▸ Directions:
Can you rewrite the entries below with "radio button" changed to "option" and everything else left as it is? Don't include the pictures.

▸ Provided entries:
+--

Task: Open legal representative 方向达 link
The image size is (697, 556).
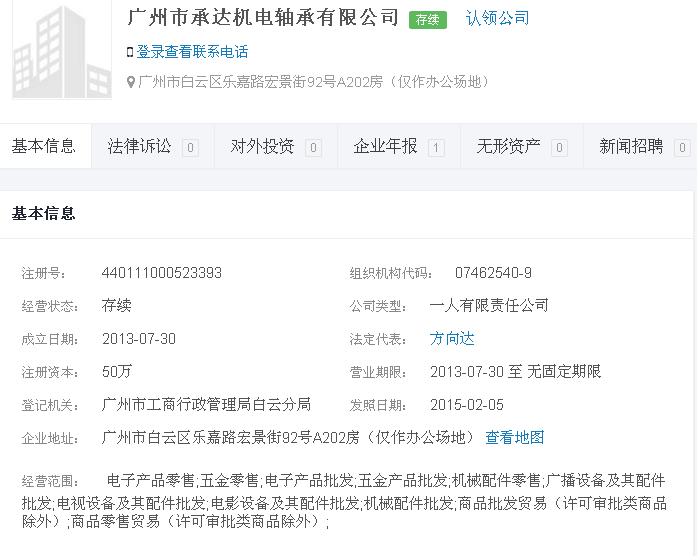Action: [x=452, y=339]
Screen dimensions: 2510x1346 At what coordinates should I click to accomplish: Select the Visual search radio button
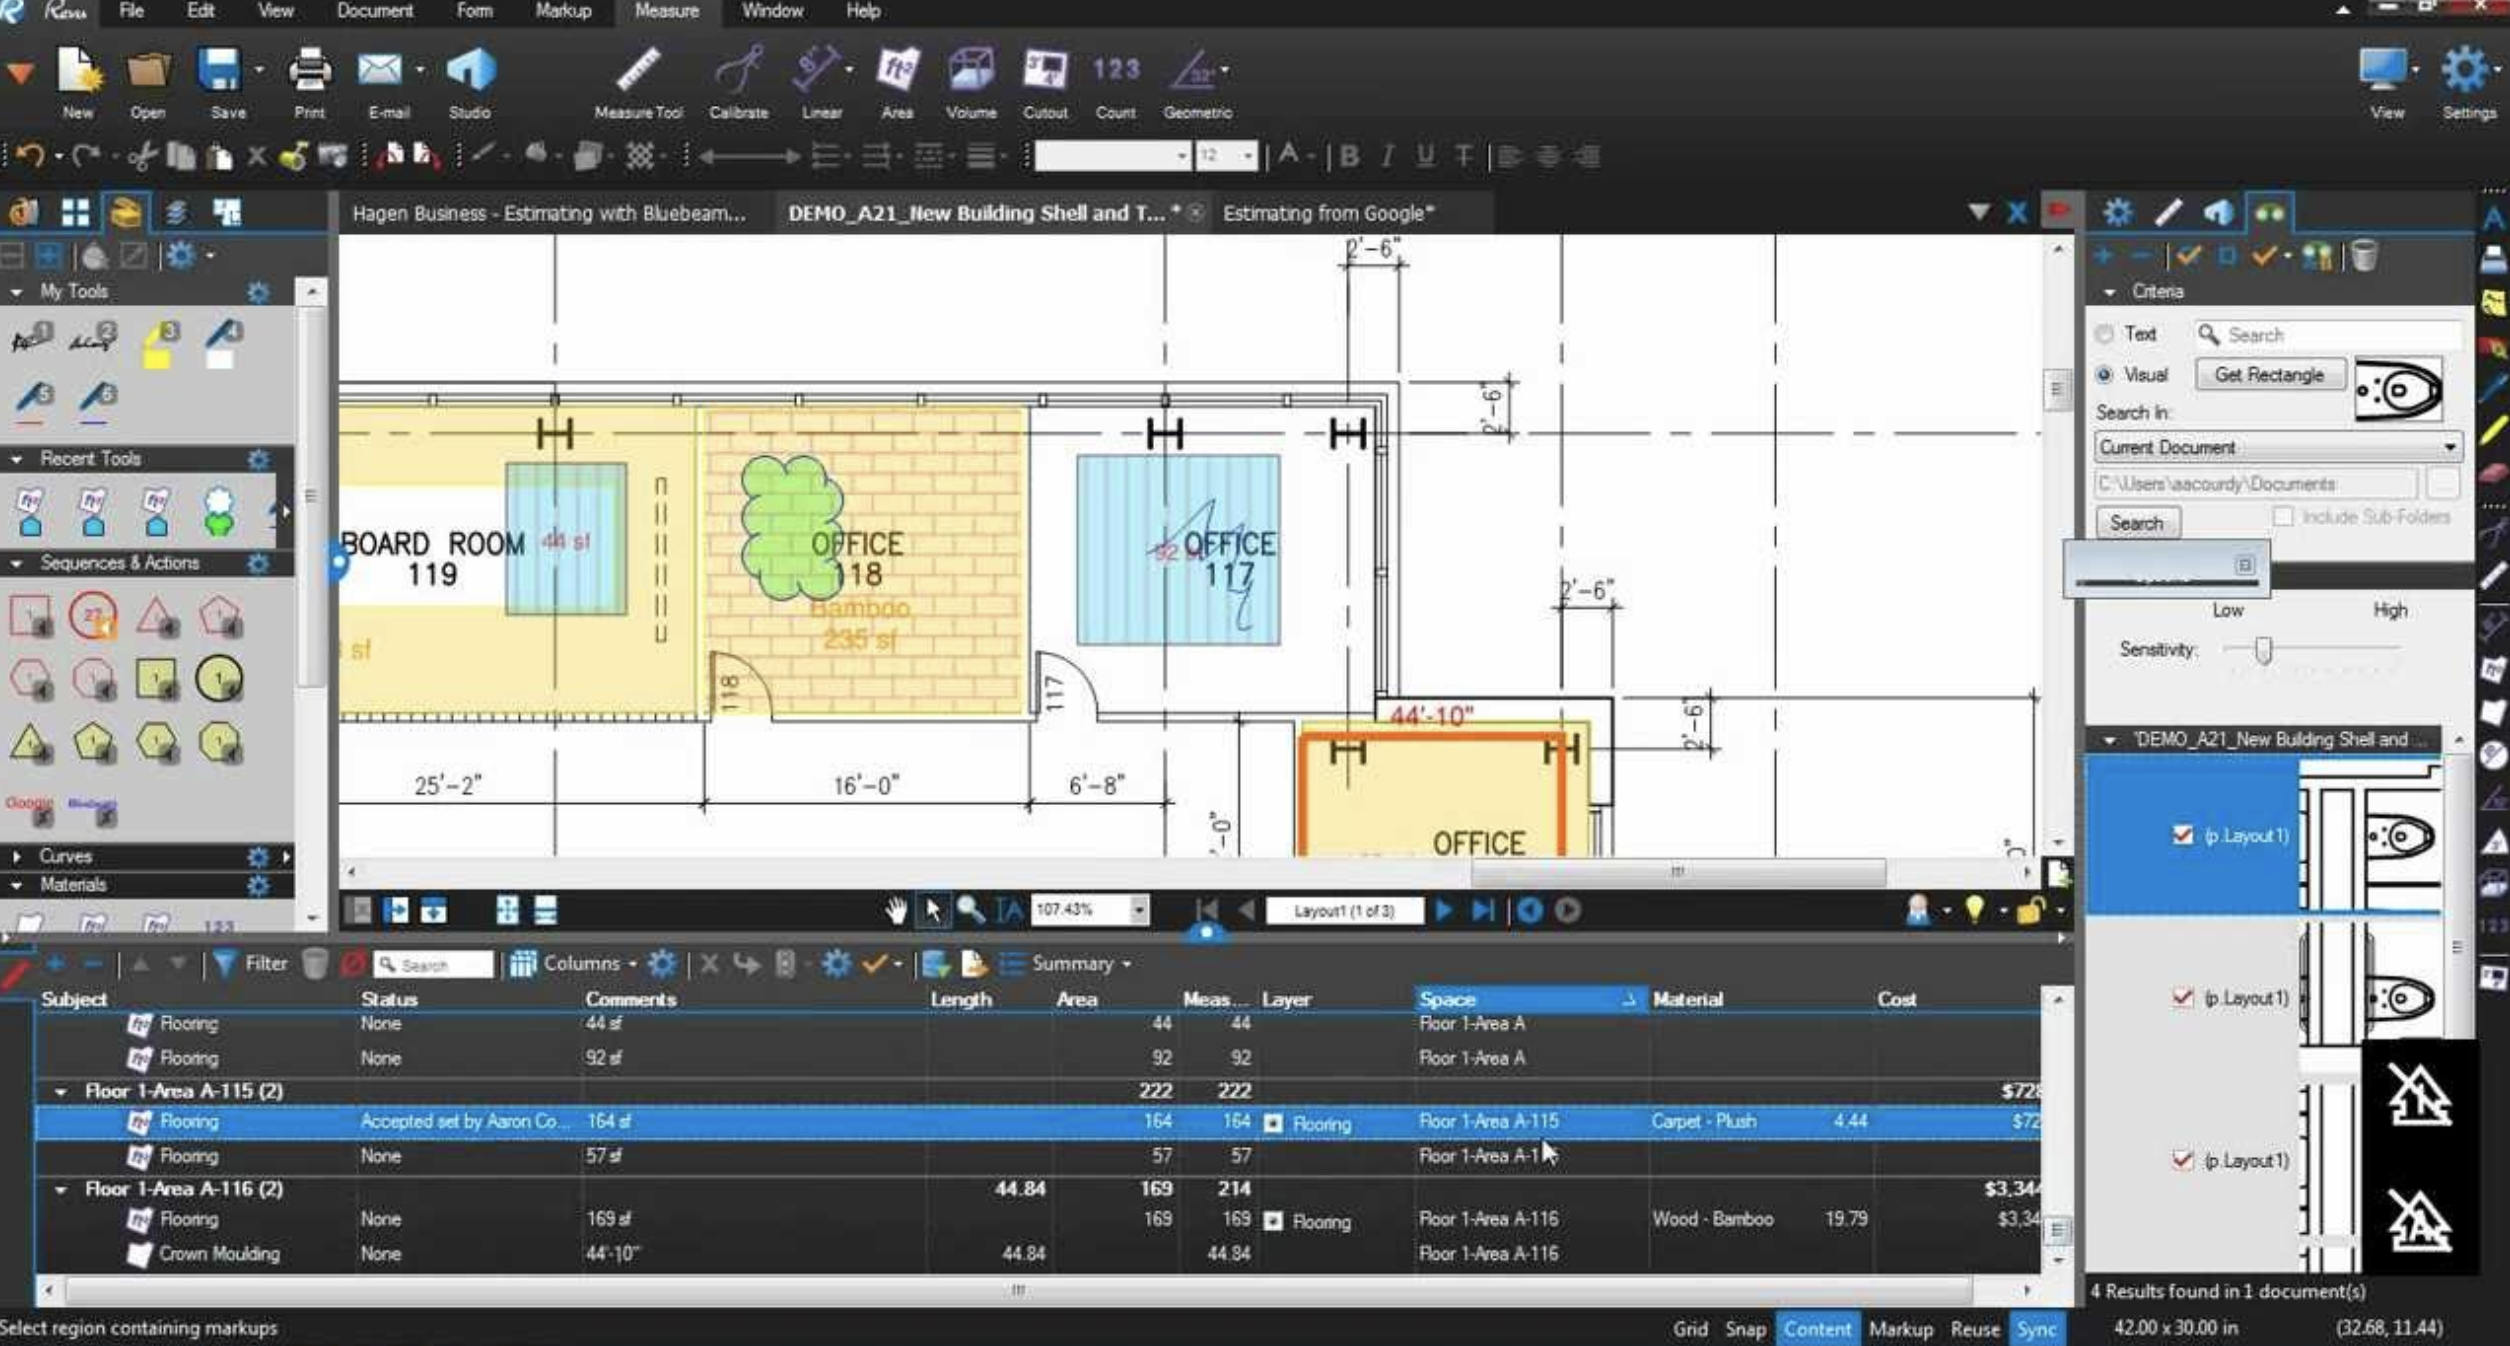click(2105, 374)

+--

▸ Answer to the task:
Task: Open legal representative 方向达 link
The image size is (697, 556).
Action: [x=452, y=339]
Screen dimensions: 2510x1346 At what coordinates should I click to accomplish: Select the Visual search option
click(2105, 374)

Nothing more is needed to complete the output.